Mayo Clinic, a nonprofit organization based in Rochester, Minn., and Gentag, a wearable biosensor company based in Washington, D.C., have reached an agreement to develop the next generation of wearable biosensors designed to fight obesity and diabetes.
"We are hoping that this technology will be game-changer. These patch biosensors may help us reduce global obesity and diabetes," said James Levine, M.D., Ph.D., a Mayo Clinic endocrinologist and obesity researcher. "They are accurate, inexpensive and can be integrated into the care people receive."
The wearable patch sensors are the size of a small bandage and are designed to be painless, wireless and disposable. In the bandage is a sensor that communicates via a closed-loop diabetes management system which is compatible with cell phones. The system will allow researchers to monitor movement and develop treatments for obesity and related conditions.
A joint intellectual property (IP) agreement with Mayo Clinic made the R&D of this tool possible. Gentag signed a patent pooling agreement with Mayo Clinic for the management of IP related to wearable patch sensor and wireless communication technologies. Certain patent rights and technologies of both Mayo Clinic and Gentag will be combined and commercialized.

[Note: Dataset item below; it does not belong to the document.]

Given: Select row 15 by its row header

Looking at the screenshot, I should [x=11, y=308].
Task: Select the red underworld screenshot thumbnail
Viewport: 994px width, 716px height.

The two firms will collaborate with third parties under license to bring Mayo Clinic's experience in medicine and clinical practices to the public by the development of the next generation of wearable skin patch technologies from Gentag in the areas of diabetes and obesity management. More than 50 issued patents and technologies are being offered for licensing under the agreement.
Additionally, Mayo's Micro-Miniature Transceiver chip will be combined with Gentag's radar-responsive tag technology and integrated under license to create a new type of communication chip that will combine Near Field Communication (NFC), Body Area Networks (BAN) and long-range wireless communication and geolocation.